• [ACTIVITY]
Give again the line that contains "Task: Expand the Options dropdown", plus every line after it to the end of the records, unchanged.

::::::::::

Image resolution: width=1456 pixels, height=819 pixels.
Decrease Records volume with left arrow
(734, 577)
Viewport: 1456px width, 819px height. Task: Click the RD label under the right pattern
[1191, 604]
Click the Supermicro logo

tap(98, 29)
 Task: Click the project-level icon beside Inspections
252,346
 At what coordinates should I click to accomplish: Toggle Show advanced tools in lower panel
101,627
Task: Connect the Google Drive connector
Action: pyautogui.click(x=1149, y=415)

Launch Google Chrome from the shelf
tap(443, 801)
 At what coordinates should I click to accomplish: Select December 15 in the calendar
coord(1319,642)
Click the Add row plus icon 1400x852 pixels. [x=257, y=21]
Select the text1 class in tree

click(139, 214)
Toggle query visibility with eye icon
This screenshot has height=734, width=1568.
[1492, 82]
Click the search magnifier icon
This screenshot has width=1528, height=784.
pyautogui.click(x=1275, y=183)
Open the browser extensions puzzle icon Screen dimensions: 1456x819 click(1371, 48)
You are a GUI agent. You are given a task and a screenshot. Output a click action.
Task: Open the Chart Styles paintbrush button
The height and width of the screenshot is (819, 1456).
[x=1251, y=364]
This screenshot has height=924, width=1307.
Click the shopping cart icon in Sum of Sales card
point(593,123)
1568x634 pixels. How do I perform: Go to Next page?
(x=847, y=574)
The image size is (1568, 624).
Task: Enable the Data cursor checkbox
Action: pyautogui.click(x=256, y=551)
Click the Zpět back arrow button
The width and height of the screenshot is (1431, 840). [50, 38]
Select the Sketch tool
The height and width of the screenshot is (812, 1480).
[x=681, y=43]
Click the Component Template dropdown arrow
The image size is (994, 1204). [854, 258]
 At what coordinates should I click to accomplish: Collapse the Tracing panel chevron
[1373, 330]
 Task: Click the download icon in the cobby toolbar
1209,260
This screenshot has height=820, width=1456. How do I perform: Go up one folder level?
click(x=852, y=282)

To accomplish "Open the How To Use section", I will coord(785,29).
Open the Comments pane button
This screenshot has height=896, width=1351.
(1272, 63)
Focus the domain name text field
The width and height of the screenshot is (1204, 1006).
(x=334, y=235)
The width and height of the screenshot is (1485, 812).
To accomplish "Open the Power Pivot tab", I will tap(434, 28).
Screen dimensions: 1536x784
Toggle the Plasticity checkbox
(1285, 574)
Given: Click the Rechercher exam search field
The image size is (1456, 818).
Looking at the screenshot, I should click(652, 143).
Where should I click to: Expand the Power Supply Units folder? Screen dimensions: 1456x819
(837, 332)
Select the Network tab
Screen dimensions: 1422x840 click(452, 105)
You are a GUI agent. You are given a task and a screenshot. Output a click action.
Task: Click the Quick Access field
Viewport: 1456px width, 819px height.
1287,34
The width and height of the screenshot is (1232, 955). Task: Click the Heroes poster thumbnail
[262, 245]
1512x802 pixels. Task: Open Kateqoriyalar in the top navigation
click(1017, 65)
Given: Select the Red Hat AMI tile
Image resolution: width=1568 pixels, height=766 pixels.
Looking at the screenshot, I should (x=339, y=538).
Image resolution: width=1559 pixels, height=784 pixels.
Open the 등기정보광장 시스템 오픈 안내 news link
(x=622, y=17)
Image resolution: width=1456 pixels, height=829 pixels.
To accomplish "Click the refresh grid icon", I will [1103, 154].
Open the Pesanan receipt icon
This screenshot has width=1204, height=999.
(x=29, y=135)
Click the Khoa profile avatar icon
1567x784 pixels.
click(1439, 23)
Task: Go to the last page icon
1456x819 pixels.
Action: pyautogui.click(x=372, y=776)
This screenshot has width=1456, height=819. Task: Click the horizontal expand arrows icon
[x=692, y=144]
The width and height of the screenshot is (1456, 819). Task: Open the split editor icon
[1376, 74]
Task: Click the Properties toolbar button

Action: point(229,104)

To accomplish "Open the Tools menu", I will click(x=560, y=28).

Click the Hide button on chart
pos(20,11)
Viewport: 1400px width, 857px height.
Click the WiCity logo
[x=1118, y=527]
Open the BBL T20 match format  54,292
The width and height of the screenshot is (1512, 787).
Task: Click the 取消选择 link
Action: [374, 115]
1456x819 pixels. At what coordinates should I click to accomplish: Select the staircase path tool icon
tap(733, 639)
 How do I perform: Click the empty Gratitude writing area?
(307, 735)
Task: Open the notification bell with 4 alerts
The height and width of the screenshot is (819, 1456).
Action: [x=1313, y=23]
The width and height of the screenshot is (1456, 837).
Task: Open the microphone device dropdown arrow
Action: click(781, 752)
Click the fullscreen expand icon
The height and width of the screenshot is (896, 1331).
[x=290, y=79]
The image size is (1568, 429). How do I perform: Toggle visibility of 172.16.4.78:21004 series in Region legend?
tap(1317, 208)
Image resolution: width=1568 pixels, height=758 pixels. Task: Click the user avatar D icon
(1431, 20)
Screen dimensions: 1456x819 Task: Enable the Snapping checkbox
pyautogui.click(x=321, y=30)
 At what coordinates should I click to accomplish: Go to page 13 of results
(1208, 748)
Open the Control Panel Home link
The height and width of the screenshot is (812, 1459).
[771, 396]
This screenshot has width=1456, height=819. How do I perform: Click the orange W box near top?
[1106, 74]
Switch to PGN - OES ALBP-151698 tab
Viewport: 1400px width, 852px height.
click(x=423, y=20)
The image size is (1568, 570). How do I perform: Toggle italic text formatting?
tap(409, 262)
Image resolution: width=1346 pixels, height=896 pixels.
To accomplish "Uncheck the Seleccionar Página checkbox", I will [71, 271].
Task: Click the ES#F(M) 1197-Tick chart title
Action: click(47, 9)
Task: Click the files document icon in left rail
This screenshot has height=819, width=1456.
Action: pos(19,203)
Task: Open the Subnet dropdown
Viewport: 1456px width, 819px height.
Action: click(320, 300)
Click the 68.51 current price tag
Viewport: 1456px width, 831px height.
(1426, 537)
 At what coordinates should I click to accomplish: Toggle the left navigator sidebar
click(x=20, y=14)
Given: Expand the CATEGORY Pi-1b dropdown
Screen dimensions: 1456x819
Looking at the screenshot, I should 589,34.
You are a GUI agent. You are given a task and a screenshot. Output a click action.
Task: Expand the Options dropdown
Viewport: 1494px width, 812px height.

::::::::::

• [PROBLEM SOLUTION]
Task: Expand the Options dropdown
Viewport: 1494px width, 812px height.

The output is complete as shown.